> _Stated problem_
Please render the records below as a numbered list, starting at the beginning of the records and ending with the line containing "Looking at the". Skip blank lines and leave the pictures out.

> _Supplied information_
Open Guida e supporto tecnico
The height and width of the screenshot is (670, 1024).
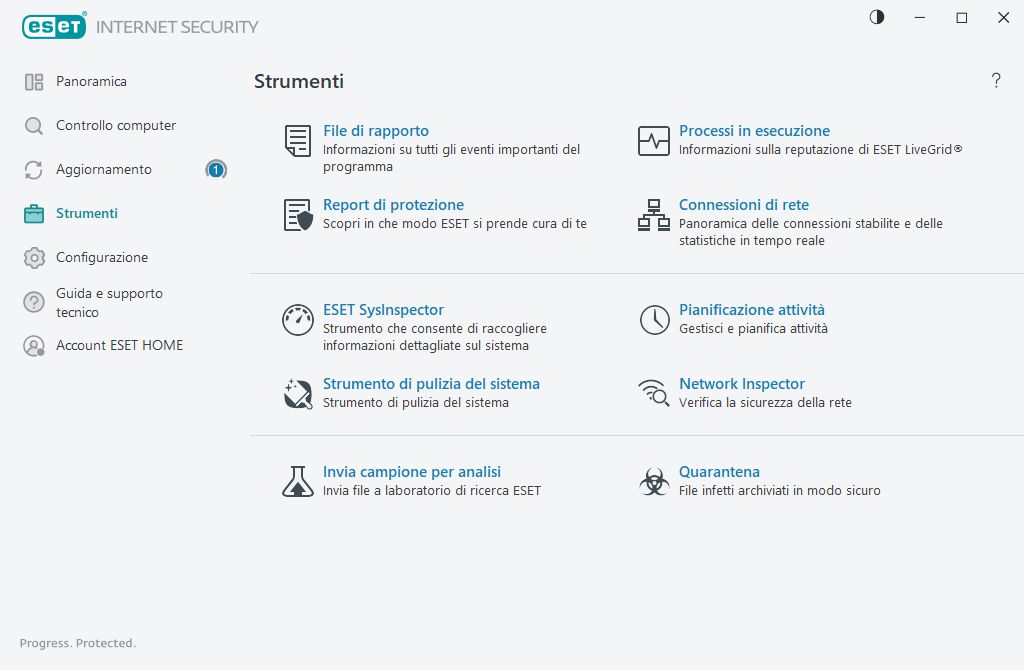point(109,303)
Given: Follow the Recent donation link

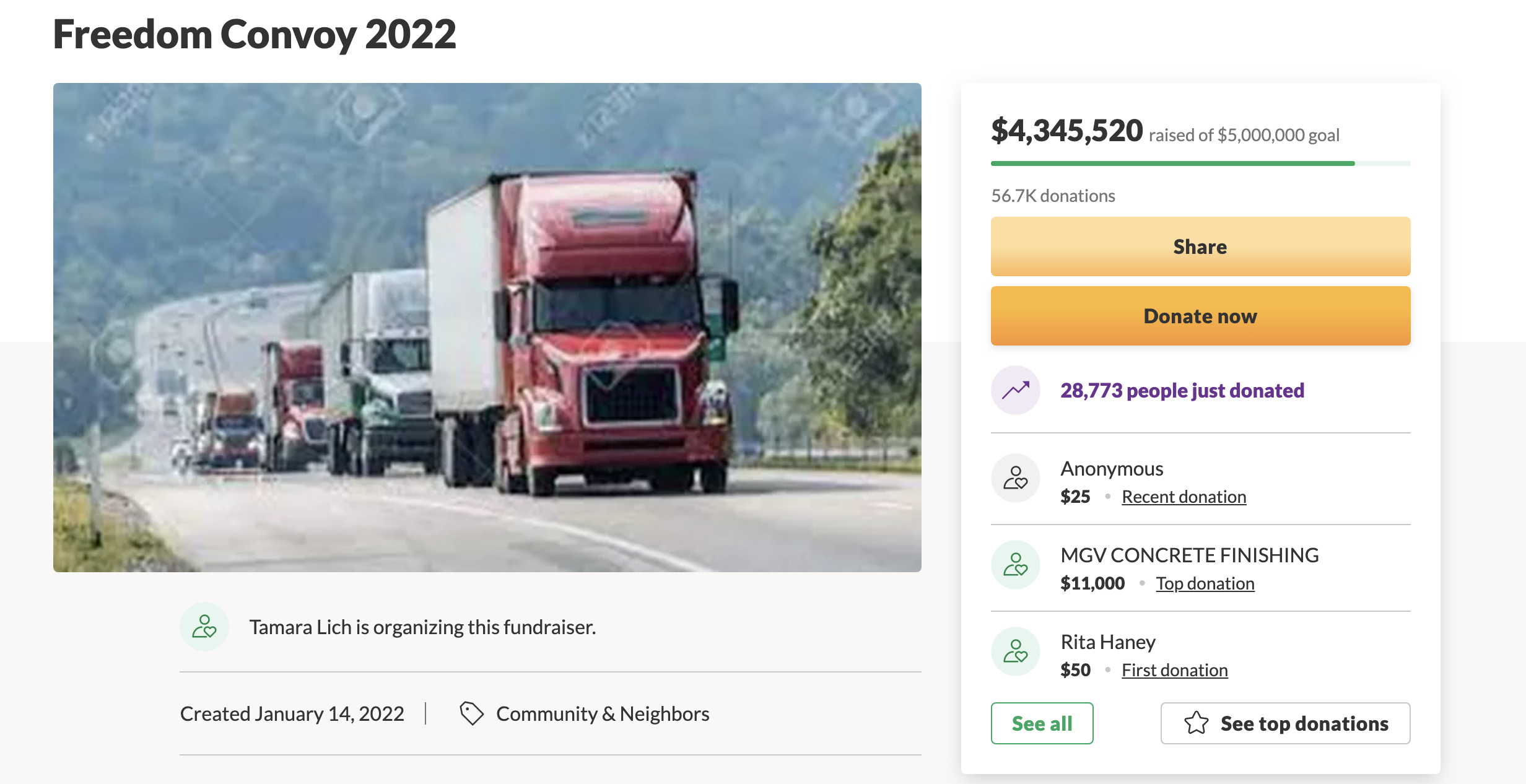Looking at the screenshot, I should click(1184, 497).
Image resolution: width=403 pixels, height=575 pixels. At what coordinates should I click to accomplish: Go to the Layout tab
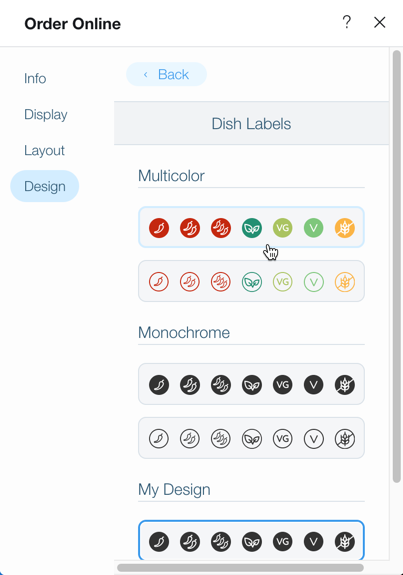pyautogui.click(x=44, y=150)
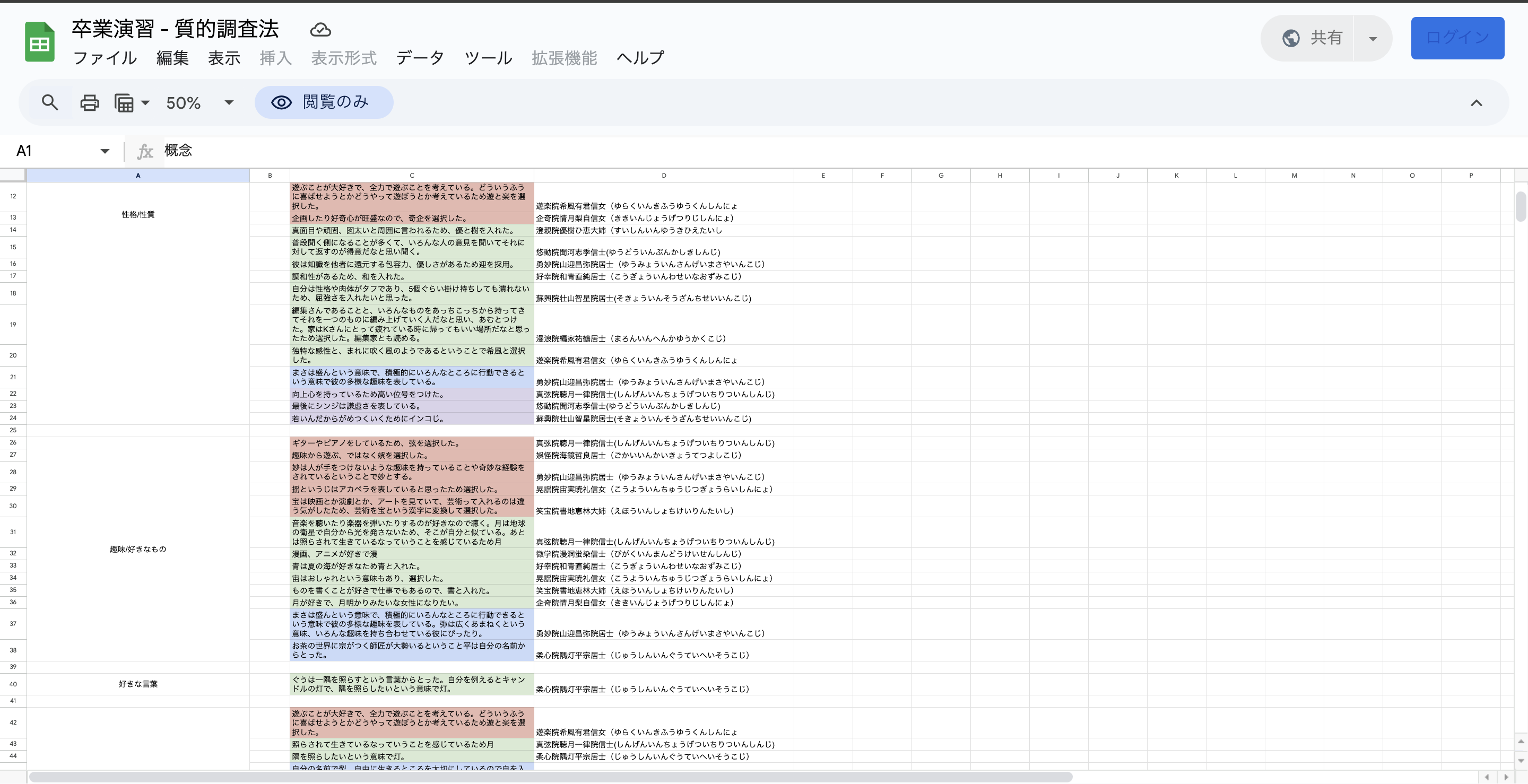The image size is (1528, 784).
Task: Open the A1 name box dropdown
Action: [x=105, y=151]

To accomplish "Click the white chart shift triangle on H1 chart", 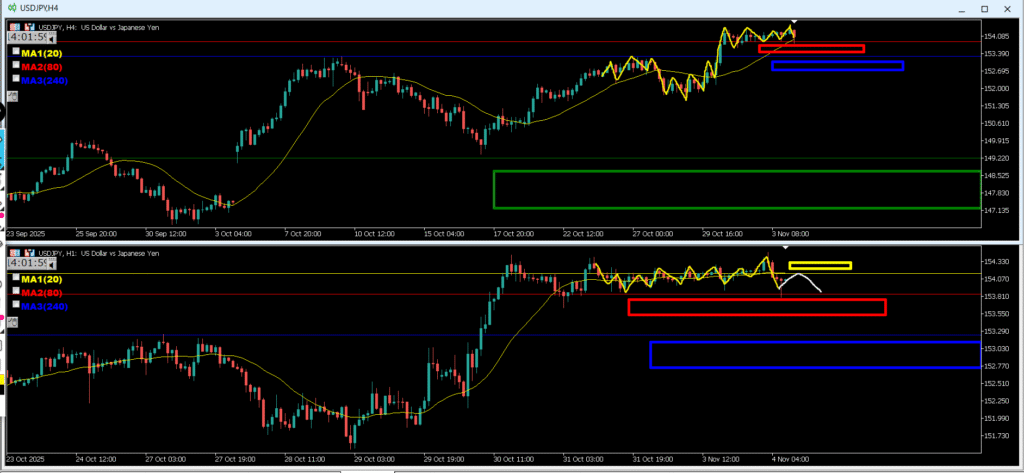I will tap(785, 246).
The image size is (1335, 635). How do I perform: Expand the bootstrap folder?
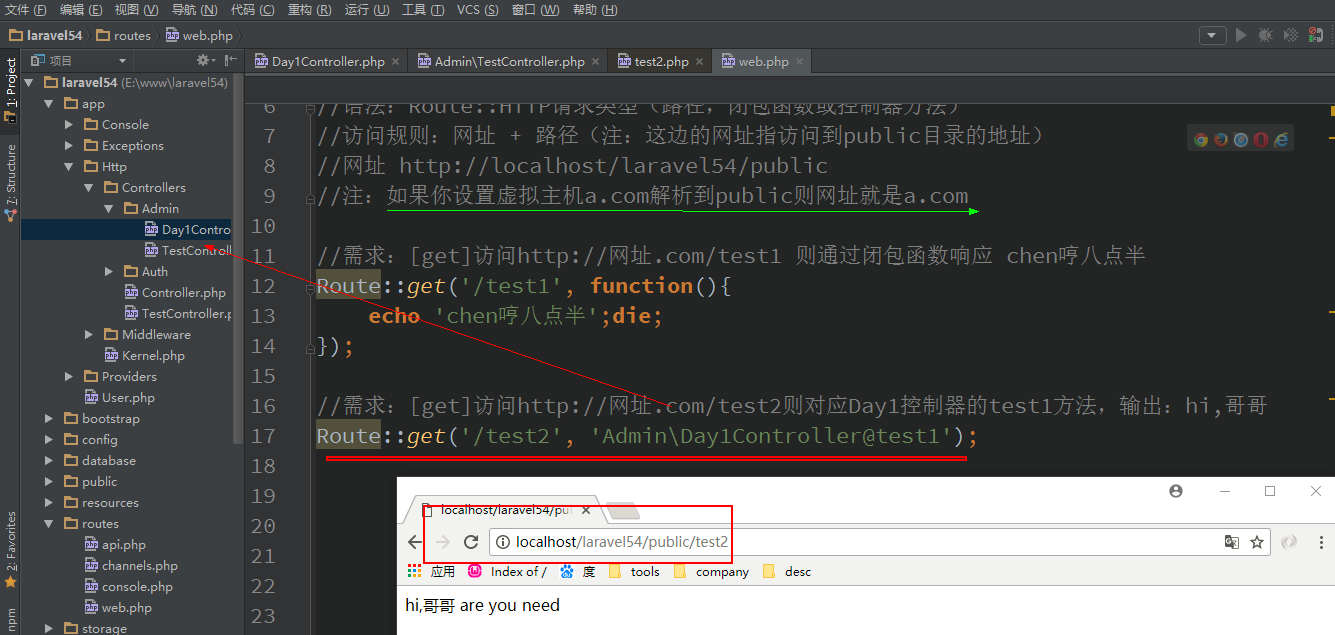point(49,419)
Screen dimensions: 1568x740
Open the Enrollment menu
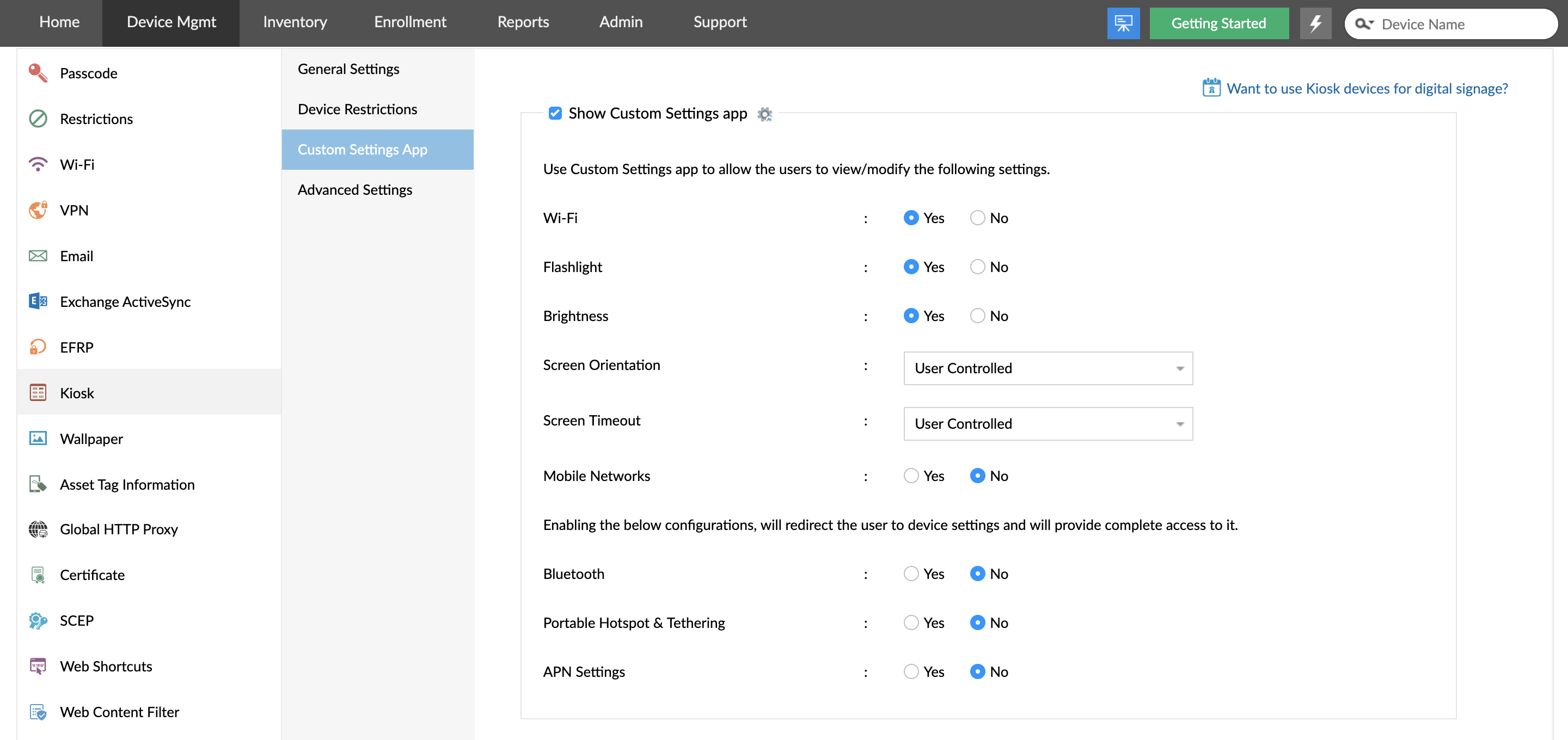409,22
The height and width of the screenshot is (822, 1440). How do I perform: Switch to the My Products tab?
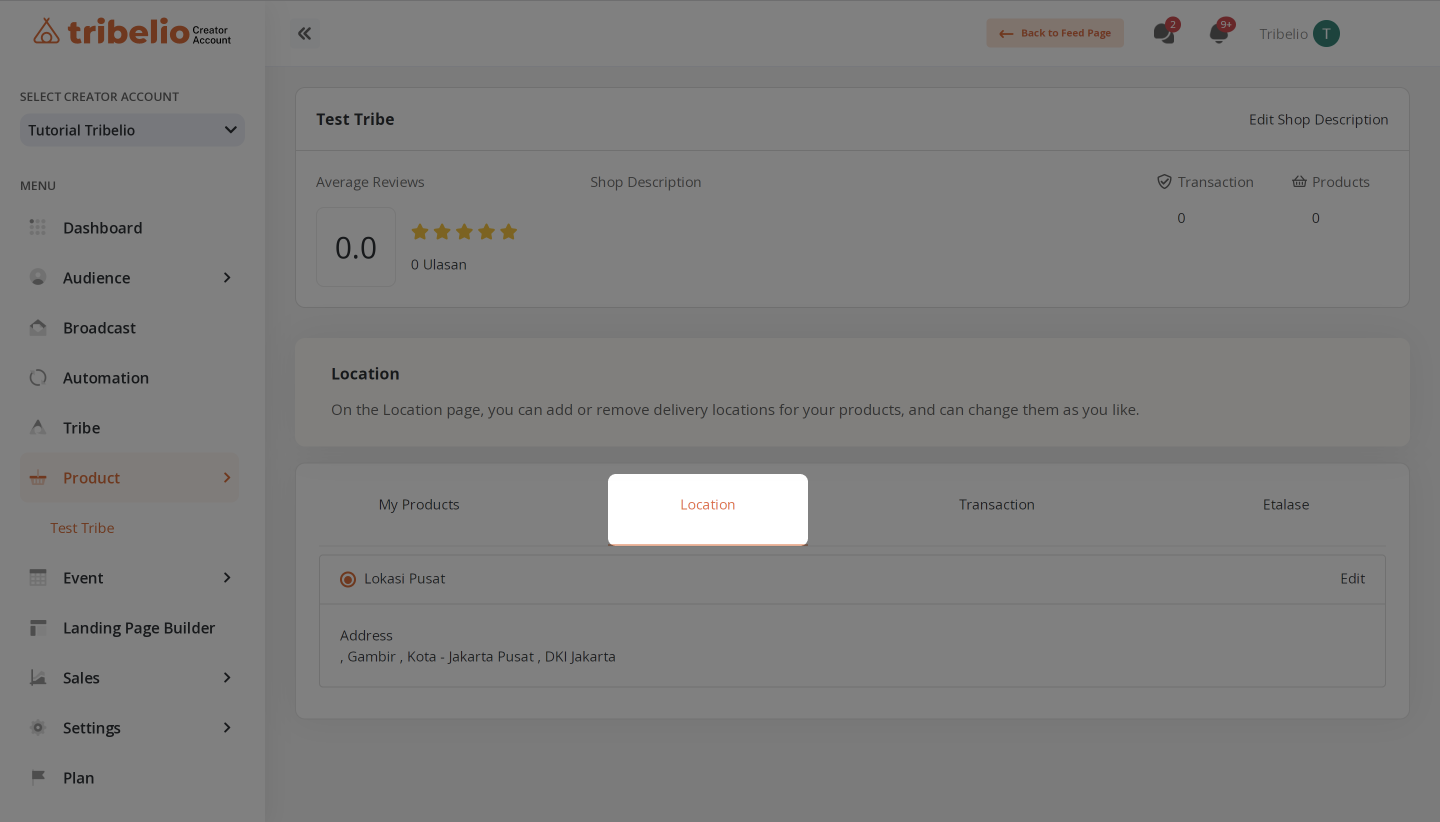pos(419,505)
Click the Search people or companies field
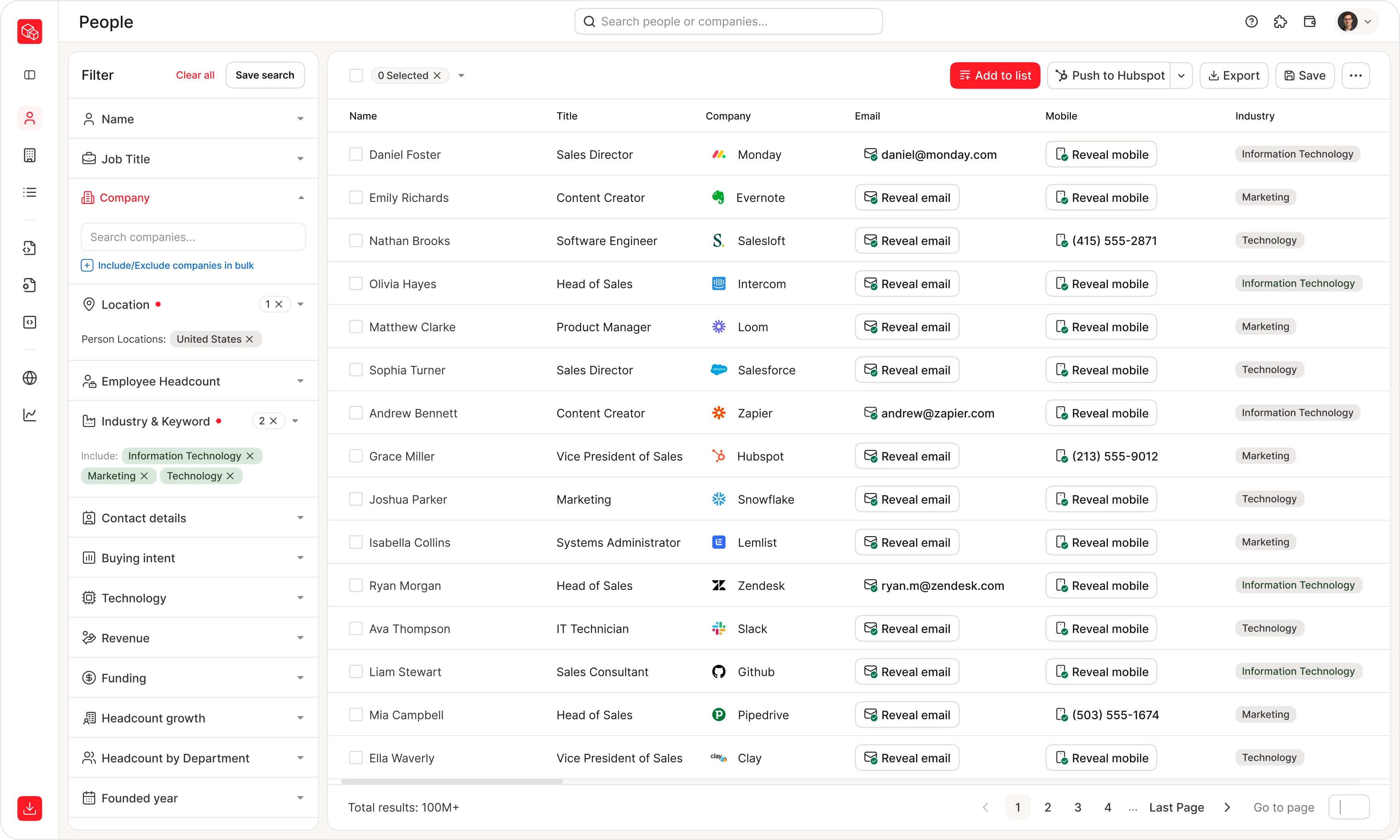Viewport: 1400px width, 840px height. click(728, 21)
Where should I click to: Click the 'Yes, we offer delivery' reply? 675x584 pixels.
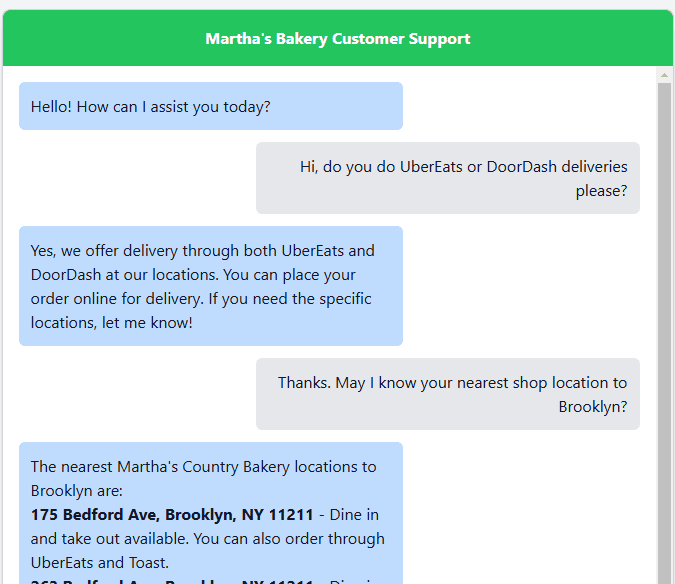(210, 286)
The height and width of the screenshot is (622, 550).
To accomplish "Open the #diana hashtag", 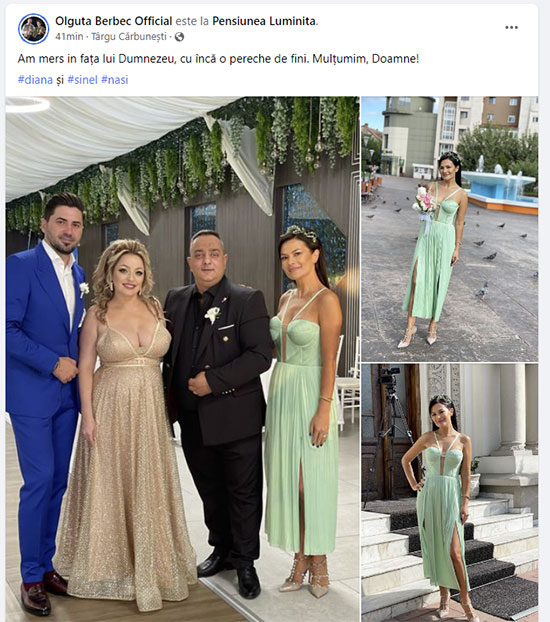I will click(35, 80).
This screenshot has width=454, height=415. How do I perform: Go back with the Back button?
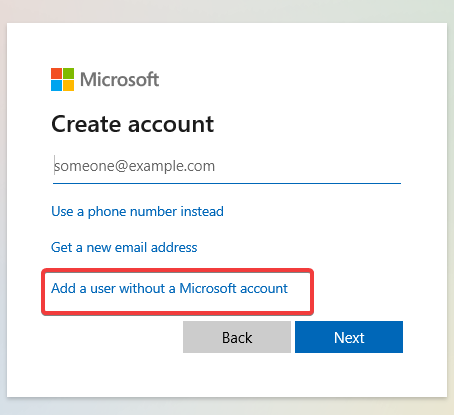coord(237,337)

> _Finished task_
1. Open Guida e supporto tecnico
2. The height and width of the screenshot is (670, 1024).
3. point(109,303)
4. Given: Follow the Recent donation link
5. Looking at the screenshot, I should click(1184, 497).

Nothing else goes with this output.